On Passover, we had two commandments involving what we consume. One was the negative commandment not to eat leavened bread, or chametz. The other was a positive commandment to eat matzah, unleavened bread. On the days following Passover, these ideas are worth reviewing, because they are the foundation of what we must build on.
Chametz symbolizes ego. Ego is anything holding us back from becoming the best person we can be. In regards to eating, chametz personalities see food as a vehicle to control their lives instead of nutrients to enrich their bodies. Ironically, food controls them.
Chametz is the corset of life. Chametz is low self-esteem. Chametz is the impossible size that no one really wears, but which society defines as perfection.Chametz is the thin girl who throws up at night because she was fat as a child.Chametz is the woman who goes to restaurants and picks at her salad because she is afraid to eat. Chametz is saying, “She’s pretty, and so I am not.” It is the constant pressure to be glamorous, and never a reminder of what we should really be: beautiful.
When you are in a chametz state of mind, you are trying to fit into something you are not. You are trying to be someone else’s definition of perfection. As conveyed with the corset, this type of lifestyle is not only uncomfortable, confining and unrealistic, but in the long run, very unhealthy. The problem is defining ourselves so much by the way our bodies look that we forget that we are also souls. That’s where matzah comes in.
Matzah represents freedom and humility. Humility is the key ingredient to being a free woman.
In order to be humble, we have to take away the extra fluff of life. We can’t be distracted by the physical beauty of others. We also can’t focus solely on our own physicality. We must balance perfecting our bodies with also perfecting our minds and our souls. We must realize that these components are uniquely ours, and that is what makes them special.
Matzah represents a healthy, ideal person. Although she learns from others, she is not in competition with them. Of course, she does work on her physical beauty, but she realizes that the beauty that is inside her also needs to be cultivated. Her motto is that image is indeed important, but even more important is spirit.

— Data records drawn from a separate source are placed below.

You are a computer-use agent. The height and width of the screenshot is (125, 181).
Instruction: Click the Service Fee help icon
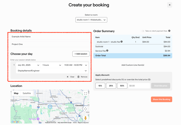tap(107, 51)
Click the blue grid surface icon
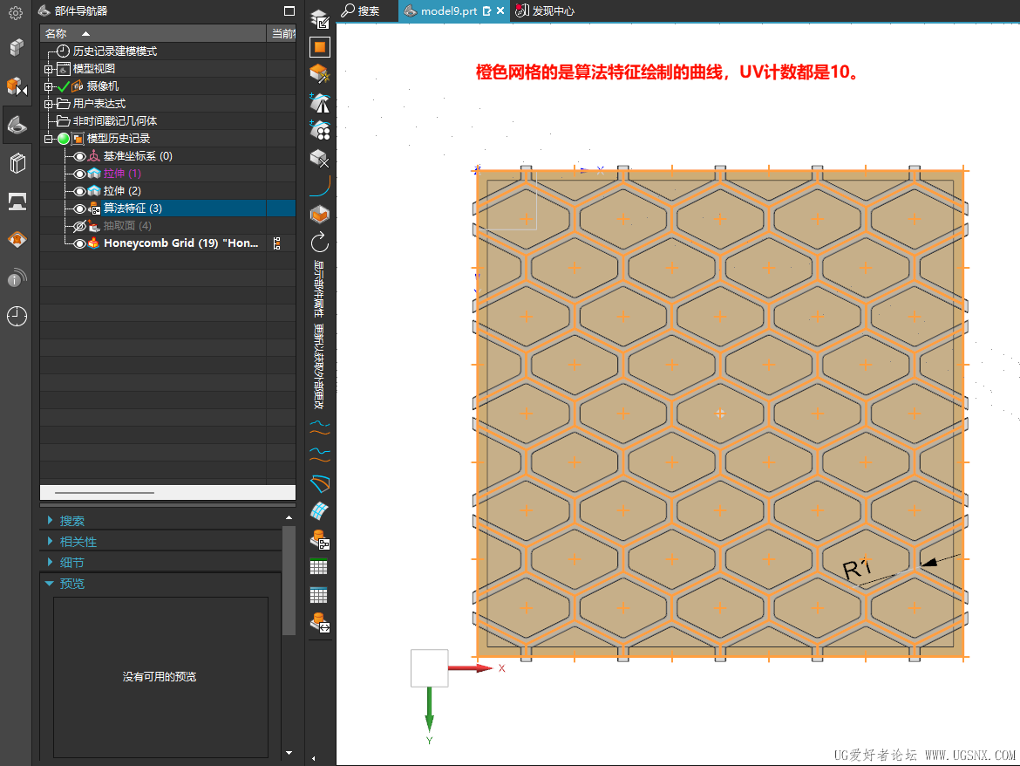Image resolution: width=1020 pixels, height=766 pixels. (320, 510)
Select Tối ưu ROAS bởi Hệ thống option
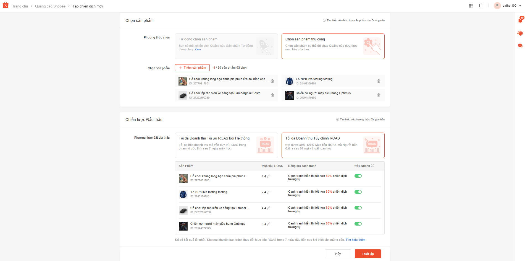 [226, 145]
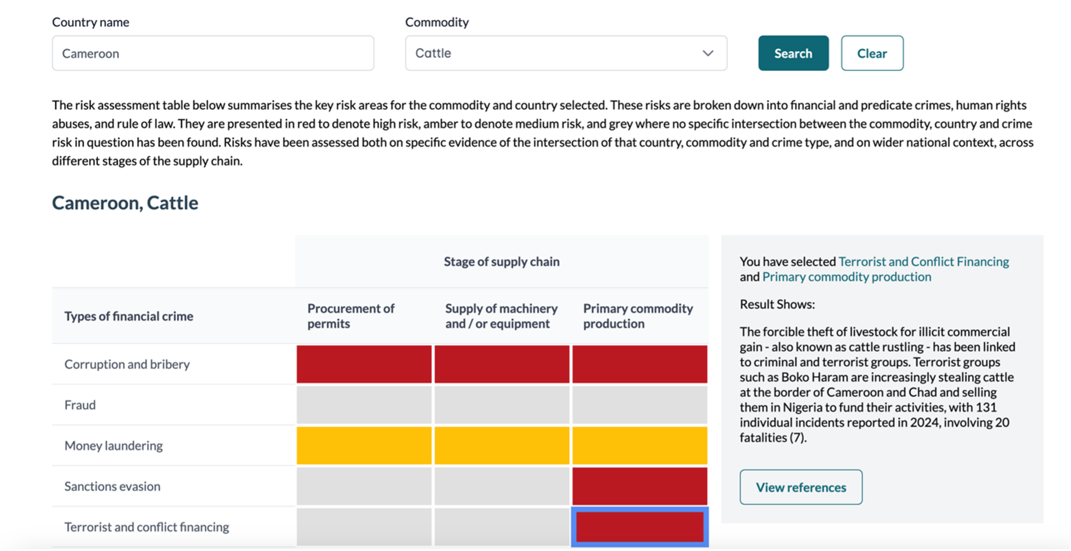Image resolution: width=1071 pixels, height=551 pixels.
Task: Select Money laundering Primary commodity production cell
Action: pyautogui.click(x=640, y=445)
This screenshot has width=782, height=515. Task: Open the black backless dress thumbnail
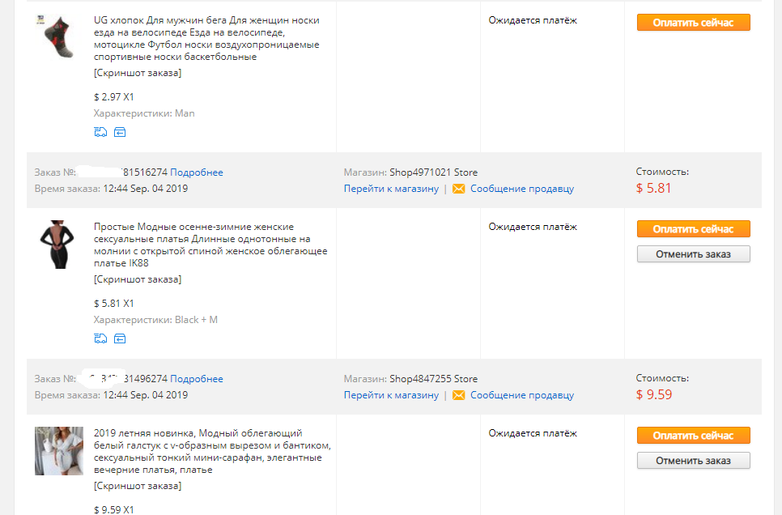coord(58,245)
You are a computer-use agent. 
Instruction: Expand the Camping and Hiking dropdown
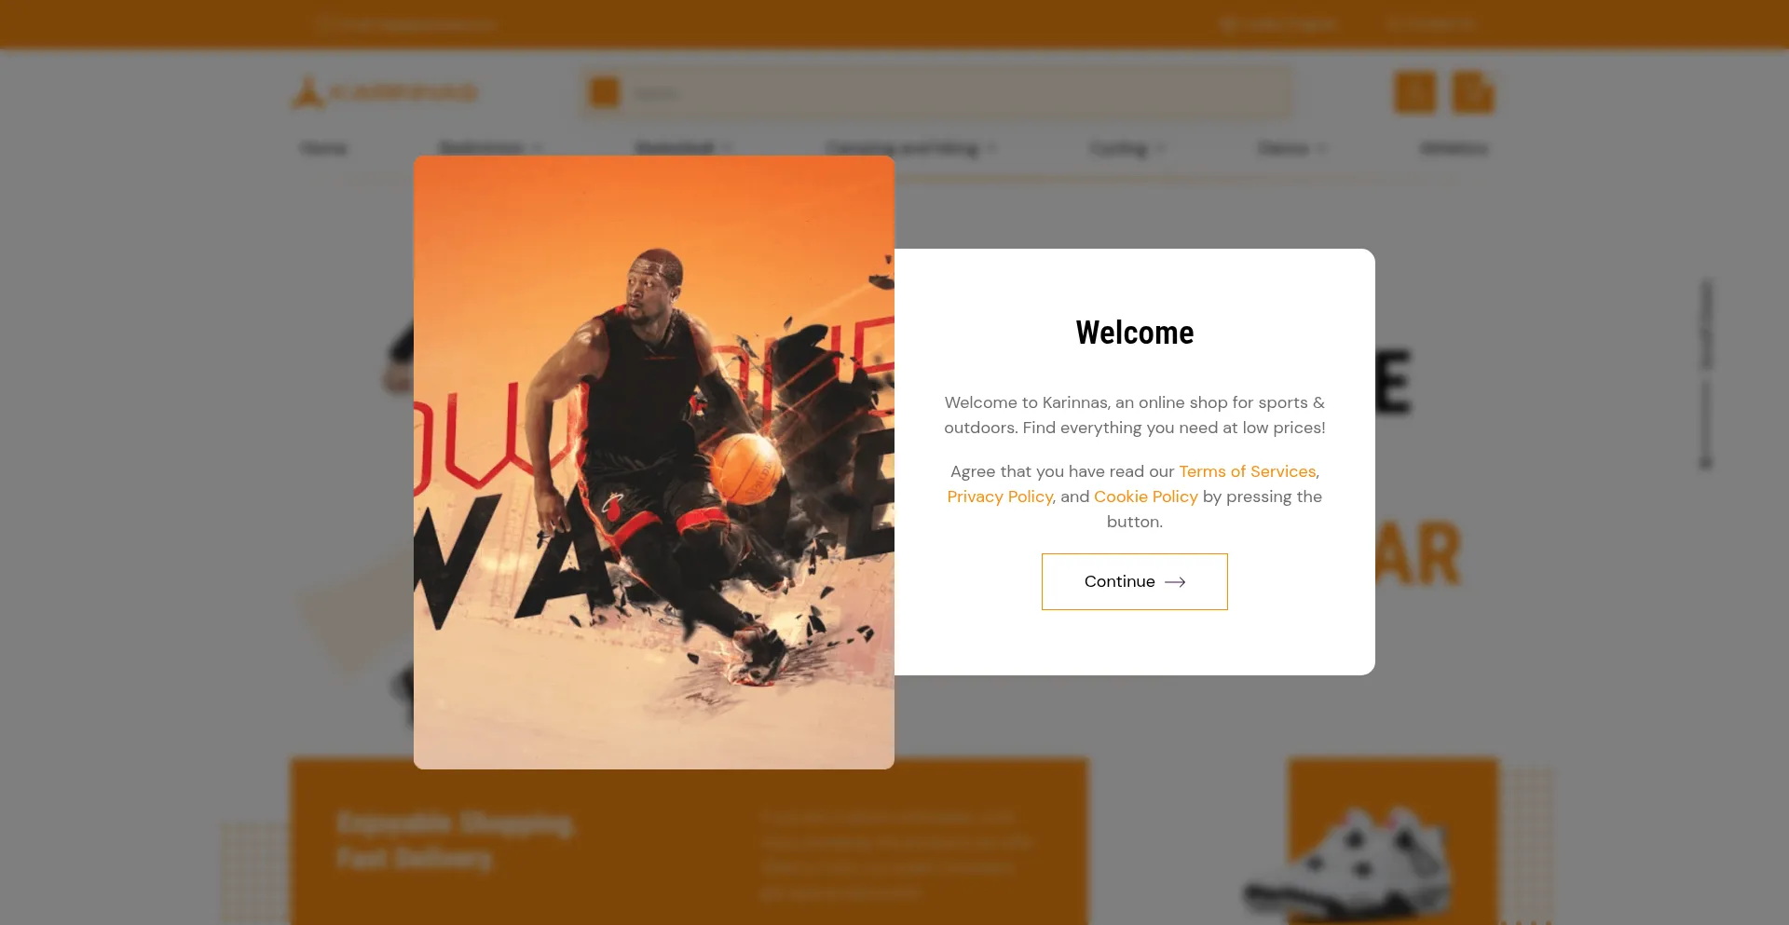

A matzah personality is beautiful, because she is being the best woman she can be without trying to be someone she is not. She knows she’s not “perfect.” She embraces her flaws. When she looks in the mirror, she sees what is beautiful. She is authentic. There’s something different about her. She works on making herself beautiful inside and out, in a healthy way. She dresses modestly because she respects her body, not because she has anything to hide. She wants you to see her inner beauty and not to be distracted by the outside. Her physical beauty is enhanced by the inner beauty that shines through. Most importantly, when she’s loved, she’s loved because of who she is, and not for whom she is trying to be.
Passover should have taught us to be free; but then, what do we do with that freedom? The days between Passover and the holiday of Shavuot, the day we received the Torah, are the next step. These are the days of the Omer. Once we are free to choose to have a relationship, we must work on building it. Matzah represents the entrance into this period.
Each day during the Omer, we work on a different aspect of ourselves. Our focus is no longer on the size of our dress, but on how it looks on us. When we realize that our true power lies in cultivating our unique traits, we must ask ourselves how we can achieve our potential, and then follow through. Once we work on perfecting ourselves, we are ready to have a real, loving and secure relationship, where we are loved for our unique beauty. This is the only beauty we can believe in wholeheartedly, because it is real and our own.
As we approach Shavuot, let’s work on developing what is special about us, so that we can offer it to ourselves, to the world and to G‑d.